#### AIM OF THE TASK:
In the listing below, change every occurrence of "computer-use agent" to "desktop automation agent" and reproduce all lines with nothing else altered.

Item position entries
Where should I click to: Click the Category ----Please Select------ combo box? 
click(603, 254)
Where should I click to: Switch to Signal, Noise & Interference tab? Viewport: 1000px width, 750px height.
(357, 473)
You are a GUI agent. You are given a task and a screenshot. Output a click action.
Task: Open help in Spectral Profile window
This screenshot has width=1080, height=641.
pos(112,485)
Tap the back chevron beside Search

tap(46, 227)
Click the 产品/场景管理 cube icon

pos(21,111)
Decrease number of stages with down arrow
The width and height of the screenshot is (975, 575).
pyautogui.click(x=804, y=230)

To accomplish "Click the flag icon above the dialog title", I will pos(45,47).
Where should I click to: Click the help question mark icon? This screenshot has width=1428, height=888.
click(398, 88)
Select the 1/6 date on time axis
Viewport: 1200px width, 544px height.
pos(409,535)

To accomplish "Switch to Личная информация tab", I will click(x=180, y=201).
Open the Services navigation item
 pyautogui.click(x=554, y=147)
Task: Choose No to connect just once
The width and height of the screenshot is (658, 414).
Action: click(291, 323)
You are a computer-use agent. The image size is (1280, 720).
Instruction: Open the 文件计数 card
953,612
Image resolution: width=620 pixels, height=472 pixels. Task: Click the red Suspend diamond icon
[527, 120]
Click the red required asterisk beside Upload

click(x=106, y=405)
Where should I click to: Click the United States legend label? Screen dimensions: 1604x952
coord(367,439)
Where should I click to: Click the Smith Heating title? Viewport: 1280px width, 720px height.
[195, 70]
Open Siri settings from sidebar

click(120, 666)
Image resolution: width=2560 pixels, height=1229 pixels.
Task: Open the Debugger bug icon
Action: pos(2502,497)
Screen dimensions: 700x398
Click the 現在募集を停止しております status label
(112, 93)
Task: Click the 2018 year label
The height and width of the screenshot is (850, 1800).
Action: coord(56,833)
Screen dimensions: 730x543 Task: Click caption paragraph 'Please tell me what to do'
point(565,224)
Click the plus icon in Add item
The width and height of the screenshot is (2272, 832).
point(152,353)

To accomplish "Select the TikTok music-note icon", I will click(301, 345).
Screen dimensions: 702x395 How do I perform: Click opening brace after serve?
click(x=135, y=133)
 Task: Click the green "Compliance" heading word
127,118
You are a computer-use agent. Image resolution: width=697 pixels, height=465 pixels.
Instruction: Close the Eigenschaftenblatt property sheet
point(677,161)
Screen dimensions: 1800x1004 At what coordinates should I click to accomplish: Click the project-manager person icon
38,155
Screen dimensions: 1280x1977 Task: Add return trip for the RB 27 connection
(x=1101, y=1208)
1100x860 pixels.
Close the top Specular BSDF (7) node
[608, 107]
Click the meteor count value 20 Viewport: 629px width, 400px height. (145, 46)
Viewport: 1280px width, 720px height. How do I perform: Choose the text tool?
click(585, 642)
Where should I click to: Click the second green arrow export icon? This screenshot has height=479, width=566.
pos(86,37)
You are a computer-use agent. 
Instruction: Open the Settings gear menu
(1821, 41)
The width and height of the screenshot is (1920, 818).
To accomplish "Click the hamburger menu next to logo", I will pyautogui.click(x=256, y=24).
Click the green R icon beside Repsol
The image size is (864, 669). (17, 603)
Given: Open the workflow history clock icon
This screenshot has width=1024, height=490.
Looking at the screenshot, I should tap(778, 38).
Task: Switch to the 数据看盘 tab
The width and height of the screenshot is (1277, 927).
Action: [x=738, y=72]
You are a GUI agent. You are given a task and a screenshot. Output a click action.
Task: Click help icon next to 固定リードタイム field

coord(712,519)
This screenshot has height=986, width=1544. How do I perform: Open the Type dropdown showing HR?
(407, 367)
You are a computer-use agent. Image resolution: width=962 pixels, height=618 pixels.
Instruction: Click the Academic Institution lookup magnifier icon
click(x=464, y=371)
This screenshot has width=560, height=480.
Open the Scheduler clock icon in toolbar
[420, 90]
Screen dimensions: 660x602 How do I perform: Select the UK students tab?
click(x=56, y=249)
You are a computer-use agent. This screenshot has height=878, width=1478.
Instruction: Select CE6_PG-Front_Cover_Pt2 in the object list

#### ANSWER TO THE TASK:
Where should I click to: Click the Category ----Please Select------ combo box? 
click(603, 254)
Where should I click to: Switch to Signal, Noise & Interference tab? Viewport: 1000px width, 750px height.
(357, 473)
You are a GUI agent. You are given a task and a screenshot. Output a click action.
Task: Open help in Spectral Profile window
This screenshot has width=1080, height=641.
pos(112,485)
Tap the back chevron beside Search

tap(46, 227)
Click the 产品/场景管理 cube icon

pos(21,111)
Decrease number of stages with down arrow
The width and height of the screenshot is (975, 575).
pyautogui.click(x=804, y=230)

To accomplish "Click the flag icon above the dialog title", I will pos(45,47).
Where should I click to: Click the help question mark icon? This screenshot has width=1428, height=888.
click(398, 88)
Select the 1/6 date on time axis
Viewport: 1200px width, 544px height.
pos(409,535)

To accomplish "Switch to Личная информация tab", I will click(x=180, y=201).
Open the Services navigation item
 pyautogui.click(x=554, y=147)
Task: Choose No to connect just once
The width and height of the screenshot is (658, 414).
Action: click(291, 323)
You are a desktop automation agent. The image size is (1280, 720).
Instruction: Open the 文件计数 card
953,612
Image resolution: width=620 pixels, height=472 pixels. Task: Click the red Suspend diamond icon
[527, 120]
Click the red required asterisk beside Upload

click(x=106, y=405)
Where should I click to: Click the United States legend label? Screen dimensions: 1604x952
coord(367,439)
Where should I click to: Click the Smith Heating title? Viewport: 1280px width, 720px height.
[195, 70]
Open Siri settings from sidebar

click(120, 666)
Image resolution: width=2560 pixels, height=1229 pixels.
Task: Open the Debugger bug icon
Action: pos(2502,497)
Screen dimensions: 700x398
Click the 現在募集を停止しております status label
(112, 93)
Task: Click the 2018 year label
The height and width of the screenshot is (850, 1800).
Action: coord(56,833)
Screen dimensions: 730x543 Task: Click caption paragraph 'Please tell me what to do'
point(565,224)
Click the plus icon in Add item
The width and height of the screenshot is (2272, 832).
point(152,353)

To accomplish "Select the TikTok music-note icon", I will click(301, 345).
Screen dimensions: 702x395 How do I perform: Click opening brace after serve?
click(x=135, y=133)
 Task: Click the green "Compliance" heading word
127,118
You are a desktop automation agent. Image resolution: width=697 pixels, height=465 pixels.
Instruction: Close the Eigenschaftenblatt property sheet
point(677,161)
Screen dimensions: 1800x1004 At what coordinates should I click to accomplish: Click the project-manager person icon
38,155
Screen dimensions: 1280x1977 Task: Add return trip for the RB 27 connection
(x=1101, y=1208)
1100x860 pixels.
Close the top Specular BSDF (7) node
[608, 107]
Click the meteor count value 20 Viewport: 629px width, 400px height. (145, 46)
Viewport: 1280px width, 720px height. How do I perform: Choose the text tool?
click(585, 642)
Where should I click to: Click the second green arrow export icon? This screenshot has height=479, width=566.
pos(86,37)
You are a desktop automation agent. 
Instruction: Open the Settings gear menu
(1821, 41)
The width and height of the screenshot is (1920, 818).
To accomplish "Click the hamburger menu next to logo", I will pyautogui.click(x=256, y=24).
Click the green R icon beside Repsol
The image size is (864, 669). (17, 603)
Given: Open the workflow history clock icon
This screenshot has width=1024, height=490.
Looking at the screenshot, I should tap(778, 38).
Task: Switch to the 数据看盘 tab
The width and height of the screenshot is (1277, 927).
Action: [x=738, y=72]
You are a GUI agent. You are given a task and a screenshot. Output a click action.
Task: Click help icon next to 固定リードタイム field

coord(712,519)
This screenshot has height=986, width=1544. How do I perform: Open the Type dropdown showing HR?
(407, 367)
You are a desktop automation agent. Image resolution: width=962 pixels, height=618 pixels.
Instruction: Click the Academic Institution lookup magnifier icon
click(x=464, y=371)
This screenshot has width=560, height=480.
Open the Scheduler clock icon in toolbar
[420, 90]
Screen dimensions: 660x602 How do I perform: Select the UK students tab?
click(x=56, y=249)
You are a desktop automation agent. This screenshot has height=878, width=1478.
Instruction: Select CE6_PG-Front_Cover_Pt2 in the object list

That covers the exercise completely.